Never mind that some of the victims may simply have been in the wrong place at the wrong time. Never mind that the drinks the callers themselves sip used to be bad, used to be illegal, used to get you killed.

Those young men didn't deserve what they got, and their grieving, inconsolable survivors certainly didn't deserve the lifetime of sorrow they got.

Police Chief Steve Chalmers promised that the killers would be captured. Too bad neither he nor anyone else can promise that it won't happen again.

One way to possibly lessen the chances of it occurring again, though, is to get guns off the street.
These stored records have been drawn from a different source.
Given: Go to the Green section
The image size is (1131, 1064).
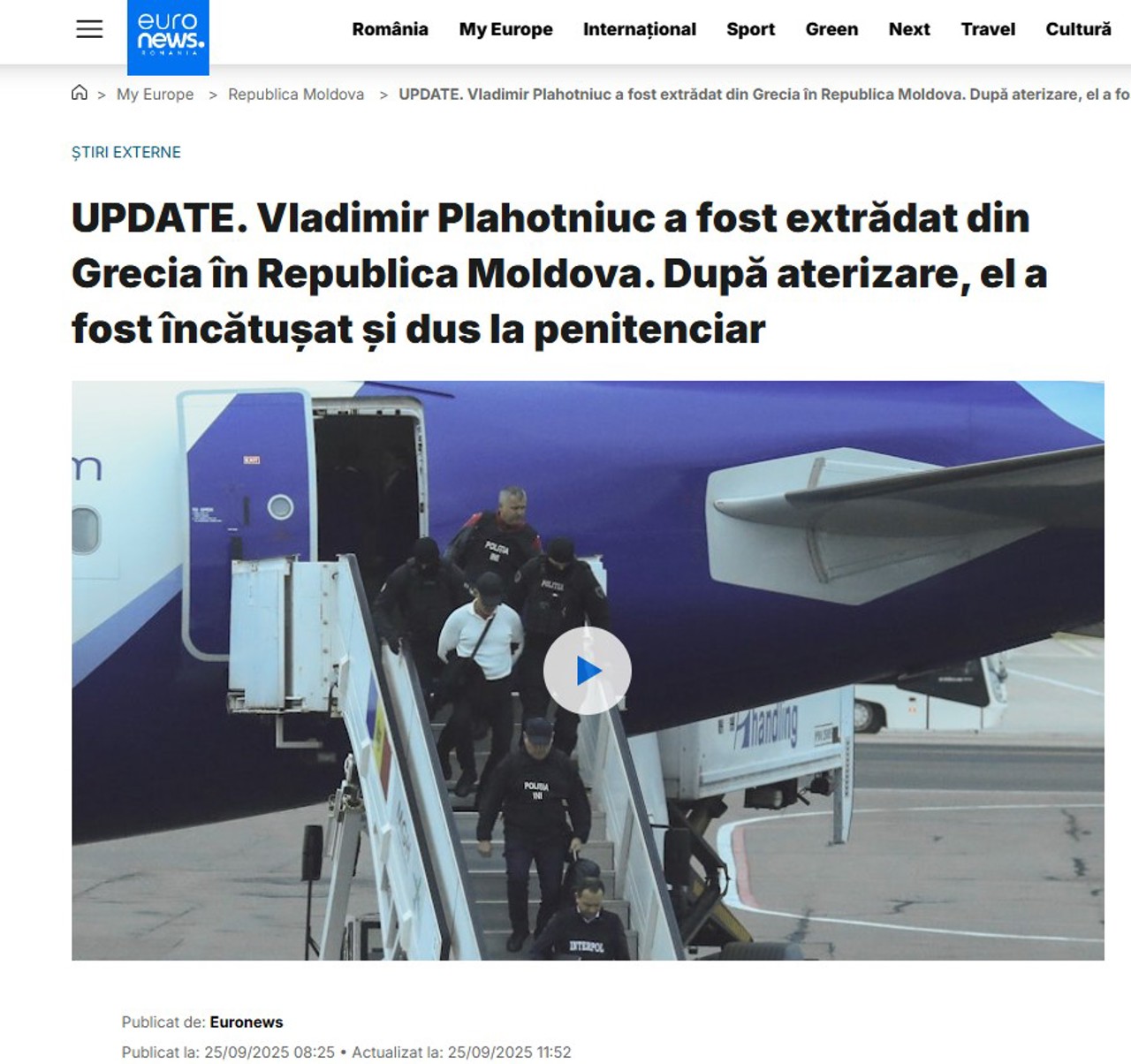Looking at the screenshot, I should pos(831,29).
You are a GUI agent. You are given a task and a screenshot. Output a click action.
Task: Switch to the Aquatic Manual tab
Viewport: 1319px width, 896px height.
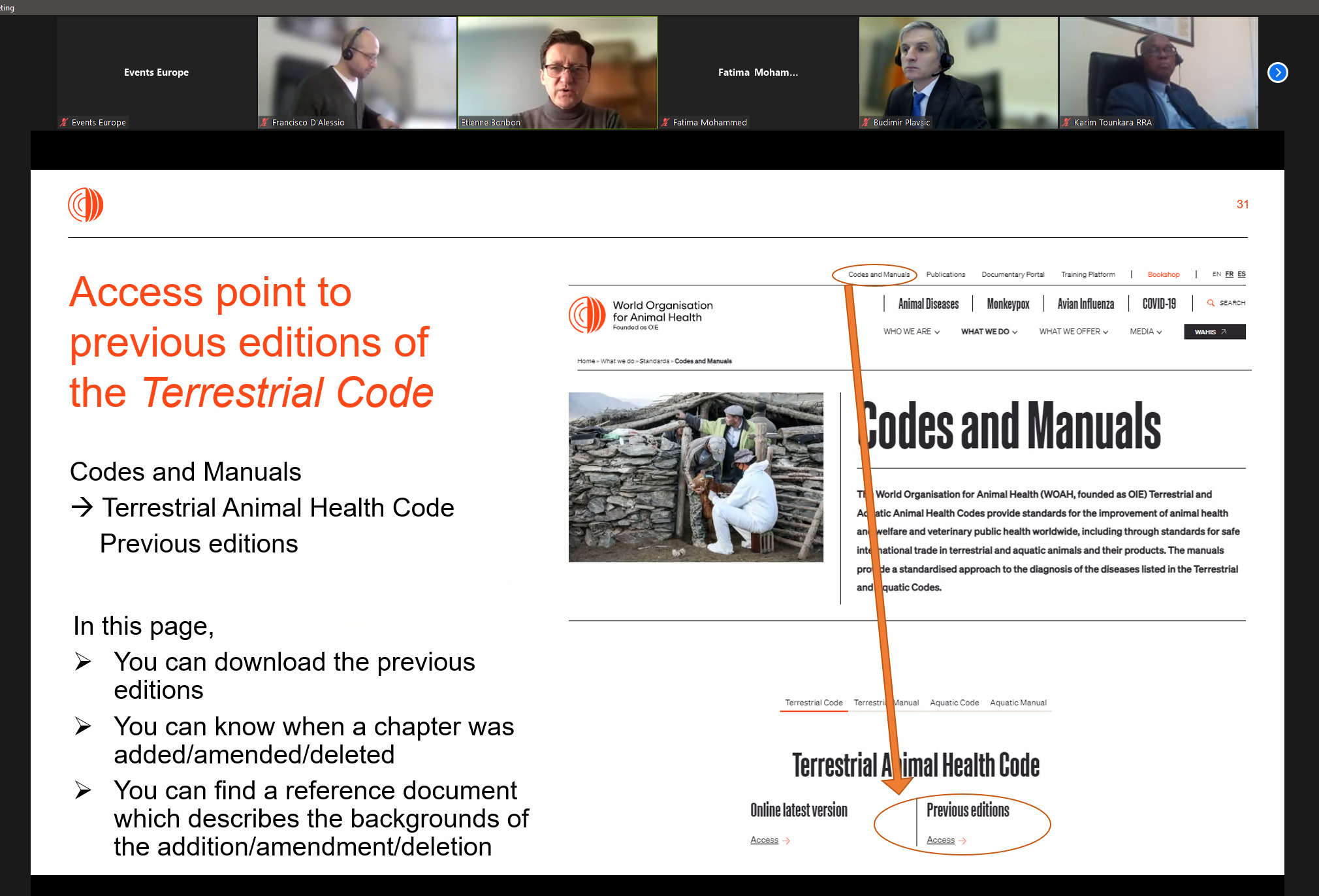[1018, 703]
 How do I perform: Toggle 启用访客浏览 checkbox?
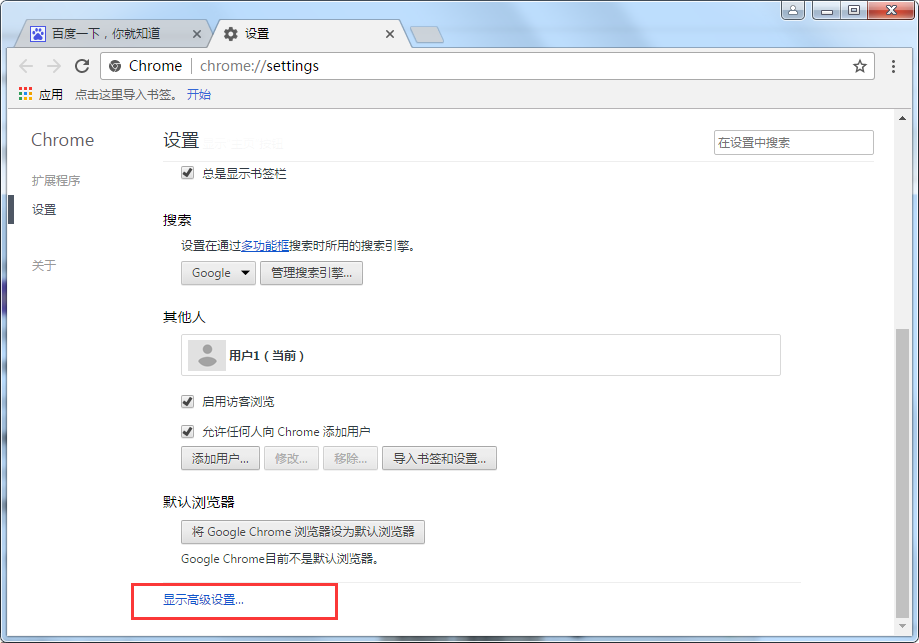pyautogui.click(x=188, y=402)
Don't laugh. I'm serious, even though it's such a quaint notion. The National Rifle Association has spent so much money convincing us that "guns don't kill people; people do," that talking about controlling access to guns for anyone makes one sound hopelessly naive or foolish.

If proposing getting rid of guns is foolish, try this one on: We also ought to get rid of malevolent music, video games like "Bulletproof" and violence-glorifying movies like Fitty's "Get Rich -- or Die Trying."

Why? Because too many young men are doing just that.

City Manager Patrick Baker, answering a question at the police news conference about the impact the quadruple slayings will have on his city, summed up solemnly by saying, "Saturday night was not a good night for Durham."

Homes, Saturday night wasn't a good night for mankind.